To: Sergio H who wrote (44627)9/28/2011 10:33:09 AM
From: Sergio H  Read Replies (1) | Respond to of 78473
 
And for an opposing point of view, here's an argument that based on P.E. stocks are historically expensive.

finance.yahoo.com



To: Sergio H who wrote (44627)9/28/2011 2:03:43 PM
From: Paul Senior  Read Replies (1) | Respond to of 78473
 
"Again from a value perspective, do you ignore the substainability and buy based on past performance or consider the future in finding value?"

In less volatile times, I presume that the stock price of a company will reflect the consensus of what people believe the company's future to be.
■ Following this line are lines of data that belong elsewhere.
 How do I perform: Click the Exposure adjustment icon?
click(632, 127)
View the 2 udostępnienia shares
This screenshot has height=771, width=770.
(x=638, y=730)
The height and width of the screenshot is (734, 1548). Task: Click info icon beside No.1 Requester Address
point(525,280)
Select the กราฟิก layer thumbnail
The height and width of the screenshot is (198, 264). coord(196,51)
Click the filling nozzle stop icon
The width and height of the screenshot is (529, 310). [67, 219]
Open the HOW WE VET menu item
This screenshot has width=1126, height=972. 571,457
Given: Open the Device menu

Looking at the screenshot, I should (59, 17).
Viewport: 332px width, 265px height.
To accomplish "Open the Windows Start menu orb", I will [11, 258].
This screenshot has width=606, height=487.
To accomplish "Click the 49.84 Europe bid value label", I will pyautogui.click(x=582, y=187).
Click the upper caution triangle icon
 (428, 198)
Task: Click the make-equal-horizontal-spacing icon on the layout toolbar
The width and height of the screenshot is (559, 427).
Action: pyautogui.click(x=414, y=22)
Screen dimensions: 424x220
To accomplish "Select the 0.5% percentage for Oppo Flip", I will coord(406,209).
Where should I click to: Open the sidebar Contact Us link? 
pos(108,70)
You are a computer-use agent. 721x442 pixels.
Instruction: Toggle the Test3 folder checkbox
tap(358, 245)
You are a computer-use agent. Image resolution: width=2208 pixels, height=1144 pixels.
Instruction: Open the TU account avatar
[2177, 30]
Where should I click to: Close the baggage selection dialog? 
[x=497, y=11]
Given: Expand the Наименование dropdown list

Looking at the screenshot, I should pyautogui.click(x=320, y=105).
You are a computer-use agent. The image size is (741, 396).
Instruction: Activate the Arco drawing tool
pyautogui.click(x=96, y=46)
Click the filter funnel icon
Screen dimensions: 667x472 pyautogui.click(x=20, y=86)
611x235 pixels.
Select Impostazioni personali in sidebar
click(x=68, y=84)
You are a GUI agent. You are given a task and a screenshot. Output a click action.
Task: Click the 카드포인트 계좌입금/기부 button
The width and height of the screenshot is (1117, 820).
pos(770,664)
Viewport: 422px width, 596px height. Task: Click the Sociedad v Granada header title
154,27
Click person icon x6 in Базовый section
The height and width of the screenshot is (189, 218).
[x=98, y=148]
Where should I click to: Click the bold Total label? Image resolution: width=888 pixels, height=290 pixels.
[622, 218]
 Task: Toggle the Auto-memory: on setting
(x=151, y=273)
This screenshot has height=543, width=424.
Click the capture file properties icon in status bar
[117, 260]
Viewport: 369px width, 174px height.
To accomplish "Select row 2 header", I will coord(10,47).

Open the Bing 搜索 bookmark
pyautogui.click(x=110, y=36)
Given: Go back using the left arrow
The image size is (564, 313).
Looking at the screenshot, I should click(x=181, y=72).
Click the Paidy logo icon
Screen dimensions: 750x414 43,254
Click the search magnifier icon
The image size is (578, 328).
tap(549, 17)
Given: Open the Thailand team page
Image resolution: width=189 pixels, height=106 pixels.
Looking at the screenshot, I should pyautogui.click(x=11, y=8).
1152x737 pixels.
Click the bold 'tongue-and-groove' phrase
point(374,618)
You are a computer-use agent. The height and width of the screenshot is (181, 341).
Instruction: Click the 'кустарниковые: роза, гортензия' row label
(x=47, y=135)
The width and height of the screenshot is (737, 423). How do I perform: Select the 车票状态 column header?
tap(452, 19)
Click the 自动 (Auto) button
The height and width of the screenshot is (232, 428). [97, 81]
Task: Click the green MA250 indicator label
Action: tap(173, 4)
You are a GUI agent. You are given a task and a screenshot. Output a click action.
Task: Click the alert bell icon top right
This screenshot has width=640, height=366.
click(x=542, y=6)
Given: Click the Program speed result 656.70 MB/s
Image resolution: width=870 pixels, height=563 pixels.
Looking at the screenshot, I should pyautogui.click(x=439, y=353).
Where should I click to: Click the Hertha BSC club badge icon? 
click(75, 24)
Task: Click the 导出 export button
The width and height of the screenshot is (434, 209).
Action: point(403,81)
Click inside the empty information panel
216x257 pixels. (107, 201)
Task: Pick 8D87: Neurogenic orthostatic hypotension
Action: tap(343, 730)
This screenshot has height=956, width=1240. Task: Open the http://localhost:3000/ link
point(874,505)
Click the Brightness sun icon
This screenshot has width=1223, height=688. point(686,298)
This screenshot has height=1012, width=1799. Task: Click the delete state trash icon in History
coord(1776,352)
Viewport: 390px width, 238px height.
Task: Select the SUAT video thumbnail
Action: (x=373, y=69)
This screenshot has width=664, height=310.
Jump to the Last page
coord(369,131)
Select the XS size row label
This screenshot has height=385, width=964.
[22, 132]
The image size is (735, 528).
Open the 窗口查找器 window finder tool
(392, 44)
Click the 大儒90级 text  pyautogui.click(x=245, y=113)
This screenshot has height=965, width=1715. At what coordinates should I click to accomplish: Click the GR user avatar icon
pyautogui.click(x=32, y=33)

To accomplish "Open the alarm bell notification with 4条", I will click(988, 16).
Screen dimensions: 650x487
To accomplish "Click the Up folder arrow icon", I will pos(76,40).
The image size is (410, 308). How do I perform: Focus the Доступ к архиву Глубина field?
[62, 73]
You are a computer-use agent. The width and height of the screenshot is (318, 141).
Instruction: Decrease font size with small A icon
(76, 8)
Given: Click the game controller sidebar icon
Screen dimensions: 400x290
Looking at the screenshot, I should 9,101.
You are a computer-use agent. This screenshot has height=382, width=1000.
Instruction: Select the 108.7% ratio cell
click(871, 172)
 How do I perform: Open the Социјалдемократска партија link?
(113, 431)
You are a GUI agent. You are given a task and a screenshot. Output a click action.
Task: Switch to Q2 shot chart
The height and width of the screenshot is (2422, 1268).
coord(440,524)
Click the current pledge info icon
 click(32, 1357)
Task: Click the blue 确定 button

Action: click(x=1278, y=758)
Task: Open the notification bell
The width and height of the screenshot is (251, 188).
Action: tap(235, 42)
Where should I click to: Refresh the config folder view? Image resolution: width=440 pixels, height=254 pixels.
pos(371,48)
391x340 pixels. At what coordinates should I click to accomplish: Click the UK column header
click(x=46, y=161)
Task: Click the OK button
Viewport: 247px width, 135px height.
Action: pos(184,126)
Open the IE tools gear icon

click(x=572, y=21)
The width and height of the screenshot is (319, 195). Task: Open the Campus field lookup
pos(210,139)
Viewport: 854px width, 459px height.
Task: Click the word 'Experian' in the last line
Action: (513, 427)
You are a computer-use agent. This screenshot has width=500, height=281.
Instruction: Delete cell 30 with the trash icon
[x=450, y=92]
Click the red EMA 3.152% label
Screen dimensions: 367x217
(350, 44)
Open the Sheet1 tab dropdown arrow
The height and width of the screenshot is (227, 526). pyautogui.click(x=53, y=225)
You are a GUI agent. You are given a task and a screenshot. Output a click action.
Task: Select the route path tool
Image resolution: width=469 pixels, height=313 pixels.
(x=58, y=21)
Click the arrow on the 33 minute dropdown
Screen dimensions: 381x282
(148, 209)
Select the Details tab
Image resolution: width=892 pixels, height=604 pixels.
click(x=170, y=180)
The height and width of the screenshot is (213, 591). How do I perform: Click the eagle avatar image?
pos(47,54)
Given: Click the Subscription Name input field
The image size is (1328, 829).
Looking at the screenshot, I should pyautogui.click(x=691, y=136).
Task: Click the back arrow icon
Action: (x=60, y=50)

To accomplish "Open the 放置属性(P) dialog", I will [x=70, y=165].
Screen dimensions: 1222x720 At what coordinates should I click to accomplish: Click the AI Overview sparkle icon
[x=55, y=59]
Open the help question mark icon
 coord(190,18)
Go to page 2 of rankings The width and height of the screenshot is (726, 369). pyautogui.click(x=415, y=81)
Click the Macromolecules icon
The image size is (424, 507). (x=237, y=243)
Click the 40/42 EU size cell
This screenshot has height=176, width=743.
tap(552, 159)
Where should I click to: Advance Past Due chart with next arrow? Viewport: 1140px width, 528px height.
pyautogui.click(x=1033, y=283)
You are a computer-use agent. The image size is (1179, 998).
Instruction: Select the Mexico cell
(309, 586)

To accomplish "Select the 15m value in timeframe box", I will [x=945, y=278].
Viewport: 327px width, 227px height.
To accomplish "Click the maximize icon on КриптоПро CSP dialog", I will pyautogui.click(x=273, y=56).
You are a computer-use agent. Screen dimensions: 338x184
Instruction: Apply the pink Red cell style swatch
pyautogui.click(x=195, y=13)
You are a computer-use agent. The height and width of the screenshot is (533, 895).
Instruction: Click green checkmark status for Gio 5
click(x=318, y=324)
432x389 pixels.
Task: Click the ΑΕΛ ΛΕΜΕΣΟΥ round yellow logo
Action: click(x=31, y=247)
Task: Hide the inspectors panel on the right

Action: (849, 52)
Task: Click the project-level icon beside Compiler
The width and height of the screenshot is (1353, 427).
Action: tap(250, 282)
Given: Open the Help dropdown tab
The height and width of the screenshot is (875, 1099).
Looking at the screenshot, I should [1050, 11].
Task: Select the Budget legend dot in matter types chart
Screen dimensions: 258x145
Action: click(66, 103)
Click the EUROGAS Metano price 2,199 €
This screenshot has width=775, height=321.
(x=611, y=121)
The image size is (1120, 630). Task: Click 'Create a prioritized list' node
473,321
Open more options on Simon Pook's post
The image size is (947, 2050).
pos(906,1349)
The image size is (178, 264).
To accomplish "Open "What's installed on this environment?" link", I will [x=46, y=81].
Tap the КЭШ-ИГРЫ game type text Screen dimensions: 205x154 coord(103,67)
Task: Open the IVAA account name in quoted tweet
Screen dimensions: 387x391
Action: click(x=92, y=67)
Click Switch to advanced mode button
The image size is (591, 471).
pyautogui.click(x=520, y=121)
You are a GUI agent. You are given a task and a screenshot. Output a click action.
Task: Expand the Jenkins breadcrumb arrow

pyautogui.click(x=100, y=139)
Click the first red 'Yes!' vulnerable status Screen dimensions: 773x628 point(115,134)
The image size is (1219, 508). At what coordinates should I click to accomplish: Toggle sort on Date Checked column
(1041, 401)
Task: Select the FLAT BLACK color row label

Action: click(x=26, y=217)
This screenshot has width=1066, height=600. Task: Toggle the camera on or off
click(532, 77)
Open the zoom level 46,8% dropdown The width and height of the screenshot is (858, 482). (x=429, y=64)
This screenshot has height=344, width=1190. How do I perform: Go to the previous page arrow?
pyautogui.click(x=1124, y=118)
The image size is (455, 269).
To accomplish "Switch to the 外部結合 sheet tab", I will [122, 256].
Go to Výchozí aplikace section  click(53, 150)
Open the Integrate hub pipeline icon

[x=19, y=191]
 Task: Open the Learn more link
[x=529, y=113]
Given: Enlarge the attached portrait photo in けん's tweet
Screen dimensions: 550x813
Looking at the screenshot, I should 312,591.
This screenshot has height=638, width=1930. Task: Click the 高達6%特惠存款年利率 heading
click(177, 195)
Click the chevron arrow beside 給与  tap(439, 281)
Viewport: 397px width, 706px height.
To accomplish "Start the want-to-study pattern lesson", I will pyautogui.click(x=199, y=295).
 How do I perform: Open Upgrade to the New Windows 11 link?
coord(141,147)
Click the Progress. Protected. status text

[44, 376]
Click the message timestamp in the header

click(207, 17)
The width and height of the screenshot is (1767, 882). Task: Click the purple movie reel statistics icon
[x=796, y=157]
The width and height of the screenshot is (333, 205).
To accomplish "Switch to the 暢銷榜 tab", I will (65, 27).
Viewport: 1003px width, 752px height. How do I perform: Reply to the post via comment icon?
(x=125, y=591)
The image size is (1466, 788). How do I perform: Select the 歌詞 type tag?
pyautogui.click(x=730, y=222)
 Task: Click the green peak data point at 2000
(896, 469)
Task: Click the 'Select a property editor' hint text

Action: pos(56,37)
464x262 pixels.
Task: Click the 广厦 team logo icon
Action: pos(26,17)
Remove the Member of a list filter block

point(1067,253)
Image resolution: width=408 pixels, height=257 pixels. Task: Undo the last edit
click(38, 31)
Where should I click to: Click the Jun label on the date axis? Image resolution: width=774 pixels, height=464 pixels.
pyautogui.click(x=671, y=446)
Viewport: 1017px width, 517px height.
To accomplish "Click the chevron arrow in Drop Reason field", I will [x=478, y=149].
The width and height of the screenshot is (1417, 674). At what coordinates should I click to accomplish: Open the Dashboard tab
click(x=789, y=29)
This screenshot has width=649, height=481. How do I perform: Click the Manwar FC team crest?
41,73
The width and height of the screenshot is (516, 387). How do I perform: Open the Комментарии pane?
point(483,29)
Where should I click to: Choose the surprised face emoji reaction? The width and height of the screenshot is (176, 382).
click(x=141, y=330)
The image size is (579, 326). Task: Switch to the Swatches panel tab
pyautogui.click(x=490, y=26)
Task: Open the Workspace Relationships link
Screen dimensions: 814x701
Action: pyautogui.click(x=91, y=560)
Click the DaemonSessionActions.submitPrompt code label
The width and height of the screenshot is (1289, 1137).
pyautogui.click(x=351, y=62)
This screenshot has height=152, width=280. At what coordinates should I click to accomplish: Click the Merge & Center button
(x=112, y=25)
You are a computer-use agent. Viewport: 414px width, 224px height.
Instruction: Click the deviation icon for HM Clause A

If the consensus' concern about sustainability is significant enough to where the stock price is already very low in anticipation of this (i.e. the future's already baked into the stock price), then based on past performance, some hope that maybe people are overly negative, and that things might improve in 1-2 years, from a value perspective I might be interested in making a buy.



To: Sergio H who wrote (44627)9/28/2011 4:37:53 PM
From: J Mako  Read Replies (1) | Respond to of 78473
 
<Again from a value perspective, do you ignore the substainability and buy based on past performance or consider the future in finding value?>

I think that's why Graham advocates using 10 years averaged earning as proxy for "earning in normal business environment". Another thing is, this will only work if the company operates in stable industry with stable profit.

Shilling's PE10 is a much better indicator than TTM PE for the same reason.